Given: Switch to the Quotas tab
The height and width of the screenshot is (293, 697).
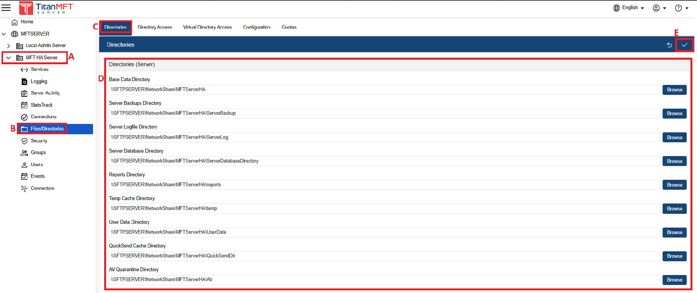Looking at the screenshot, I should 289,27.
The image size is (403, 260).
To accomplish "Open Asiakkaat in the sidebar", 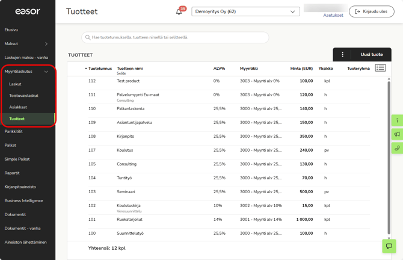I will 18,107.
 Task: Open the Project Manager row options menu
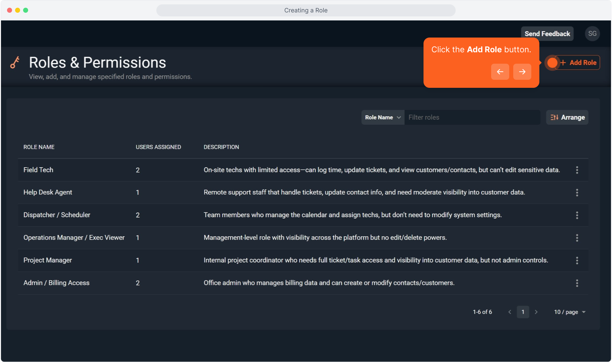(577, 260)
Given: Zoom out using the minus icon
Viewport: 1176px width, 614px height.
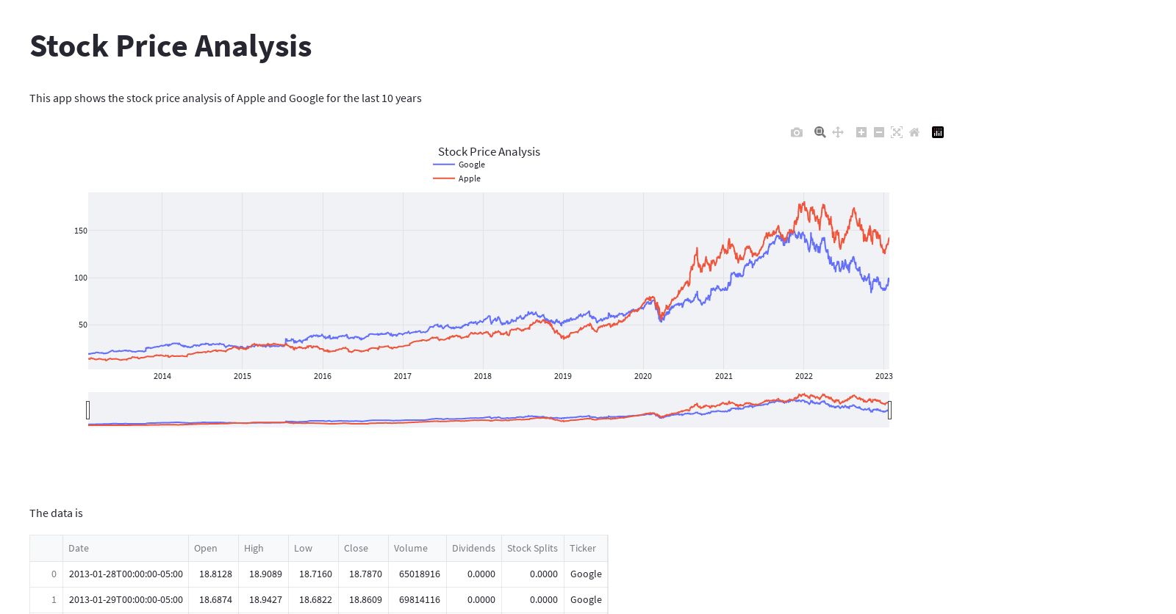Looking at the screenshot, I should click(879, 132).
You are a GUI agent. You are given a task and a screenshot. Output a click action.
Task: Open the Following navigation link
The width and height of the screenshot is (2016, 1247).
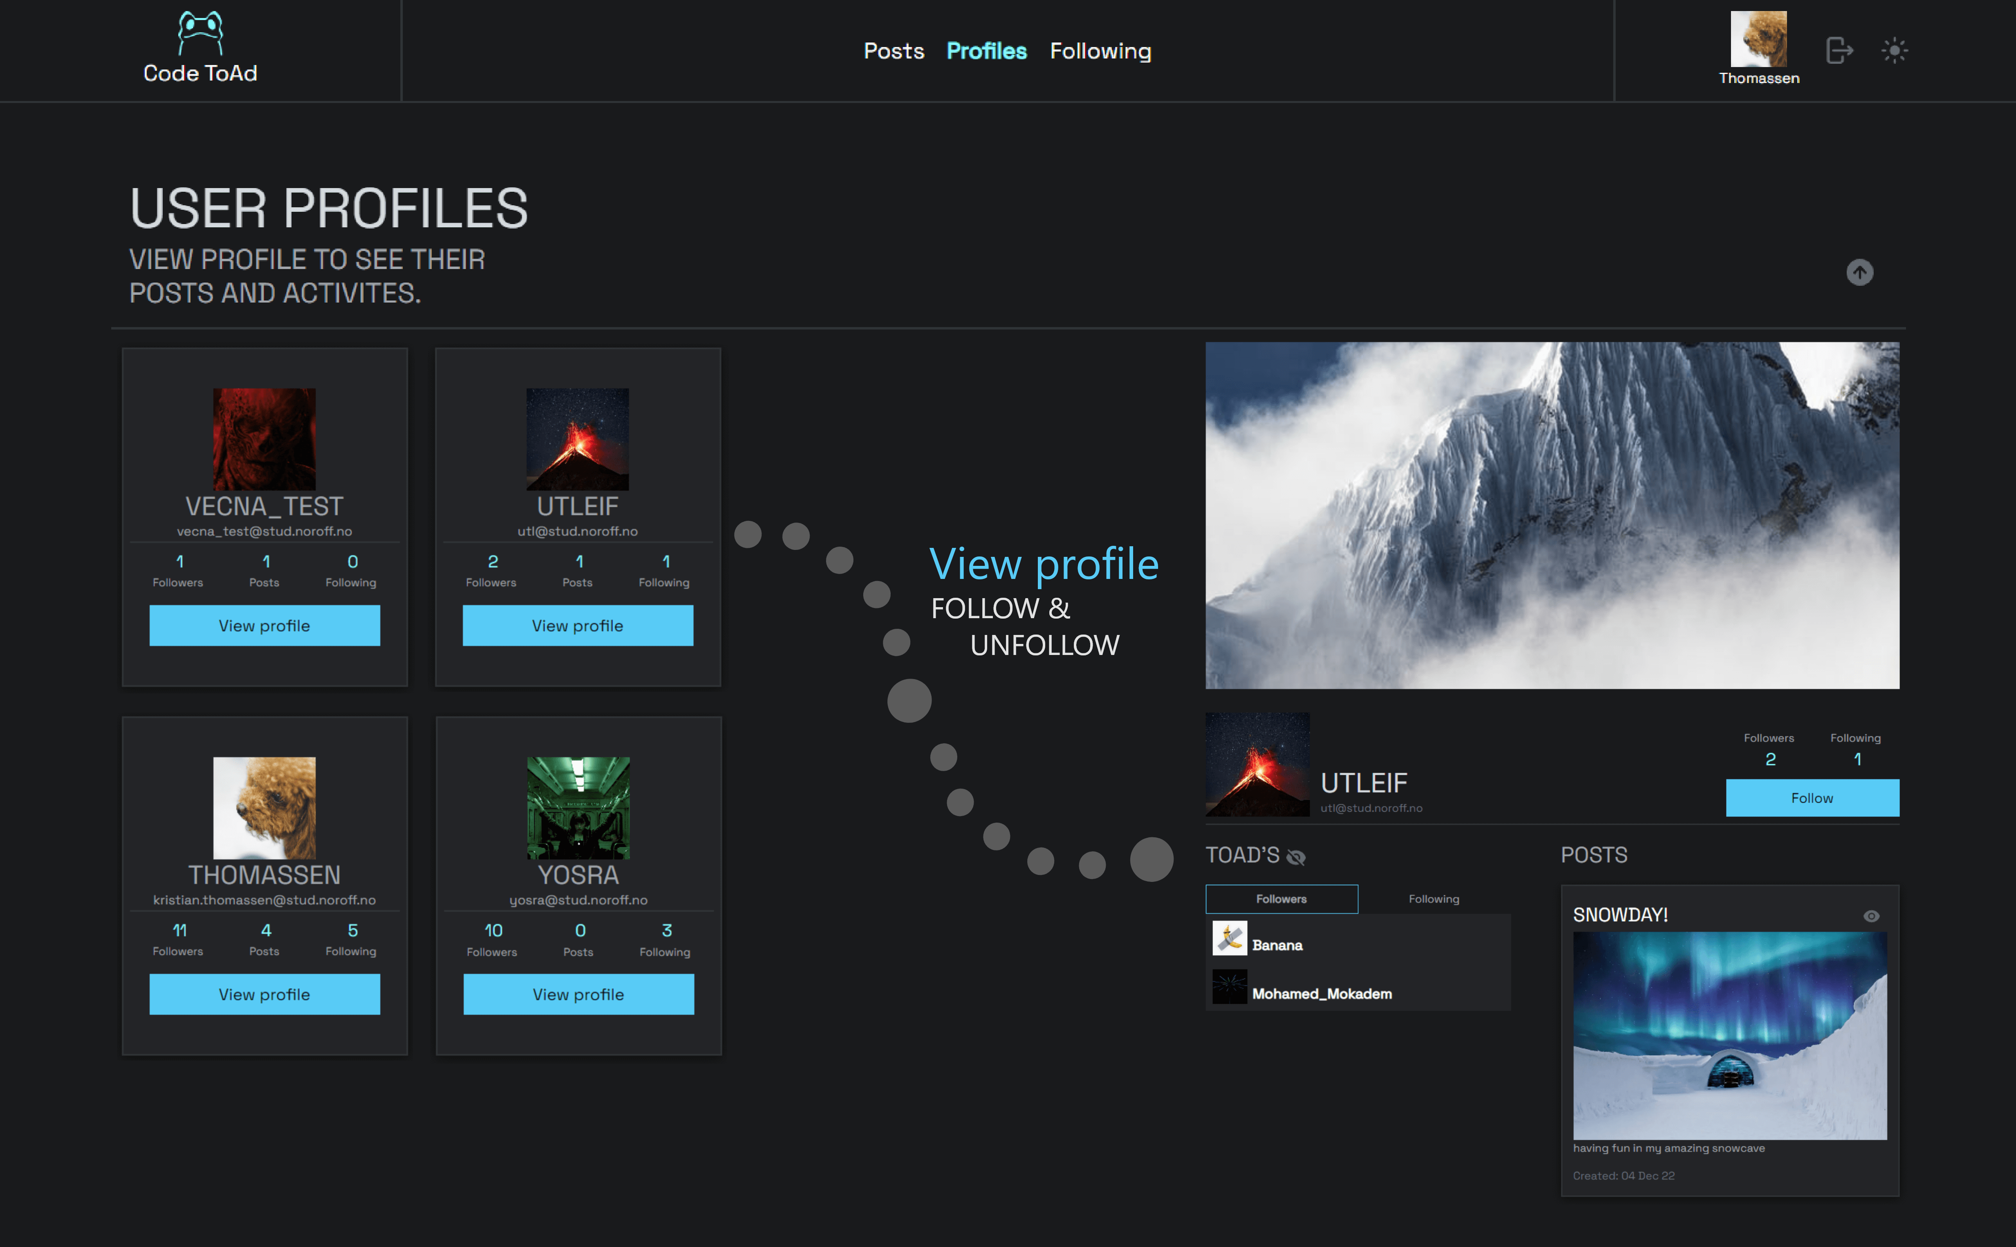(1100, 51)
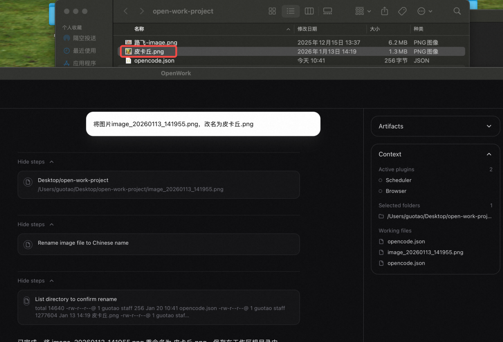Open the more actions ellipsis menu
This screenshot has height=342, width=503.
click(x=424, y=11)
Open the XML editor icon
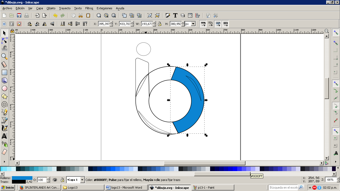Screen dimensions: 340x191 [x=190, y=15]
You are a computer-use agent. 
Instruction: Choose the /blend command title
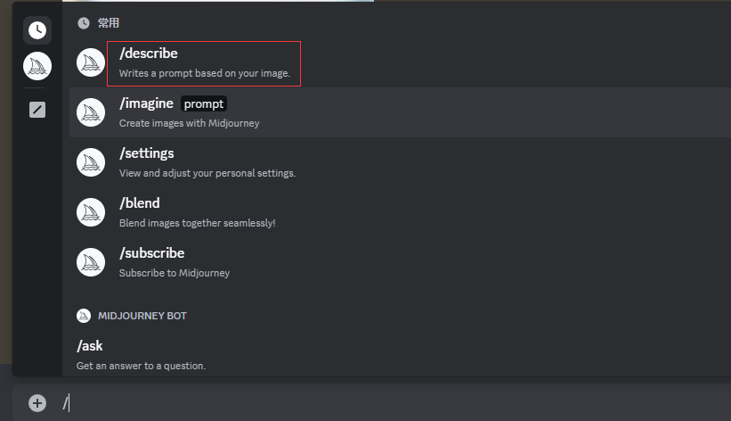pos(140,203)
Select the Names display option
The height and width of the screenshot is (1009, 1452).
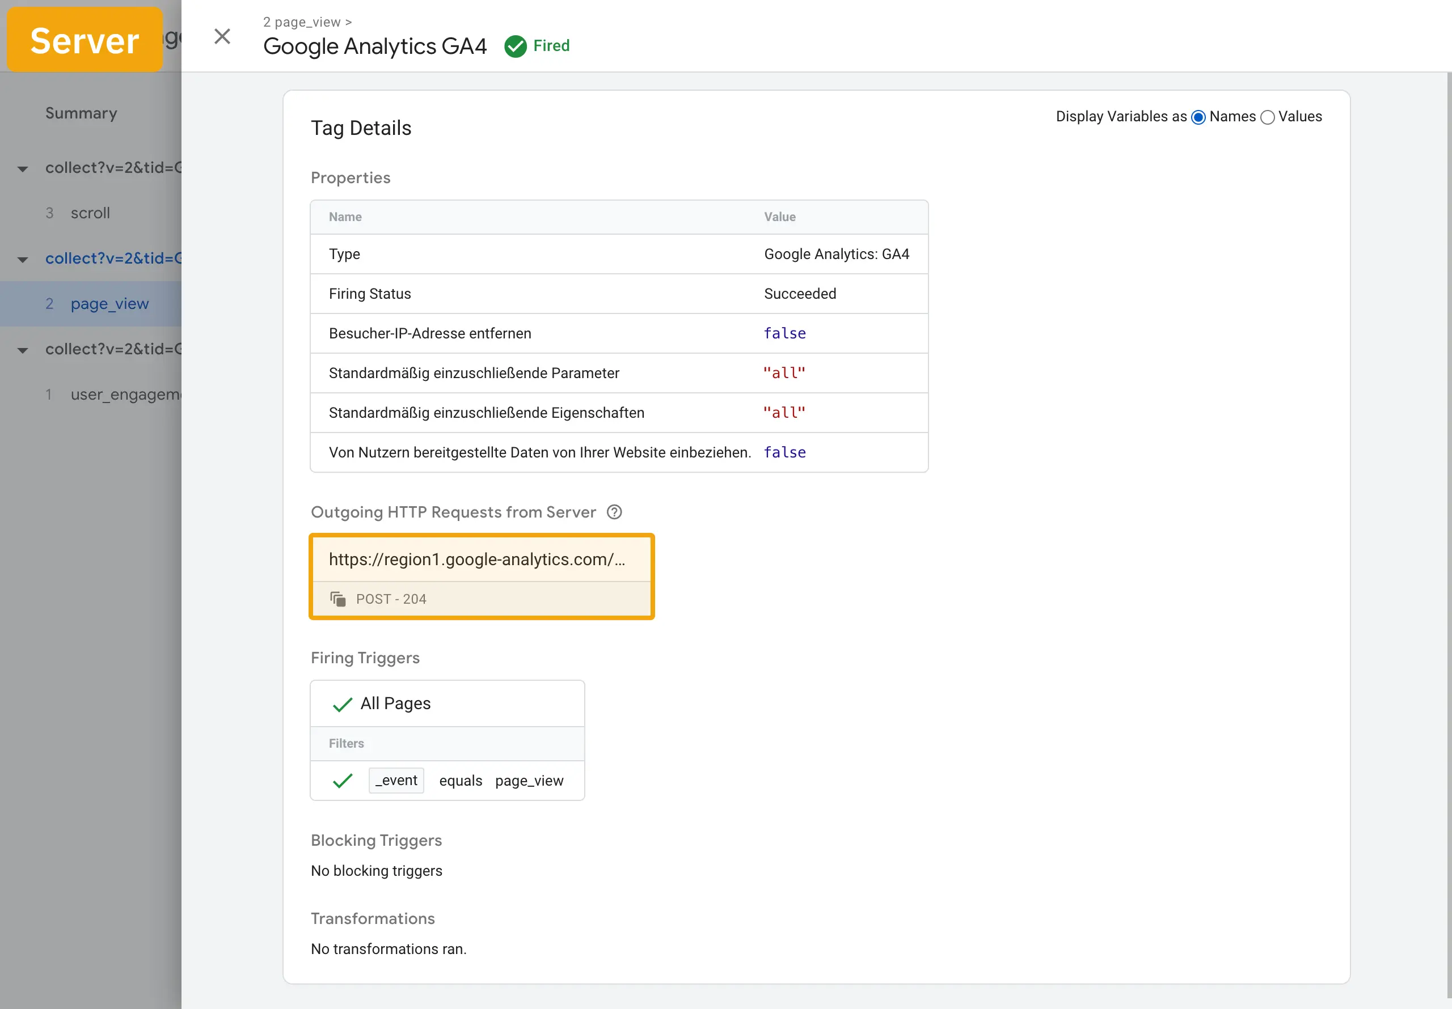pyautogui.click(x=1198, y=117)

- - - -

WORK TO COMPLETE: Whenever a line in the entries above includes the word "agent", pull that line out.

EXERCISE RESULT:
You are a GUI agent. You are given a task and a screenshot. Output a click action.
You are a computer-use agent. 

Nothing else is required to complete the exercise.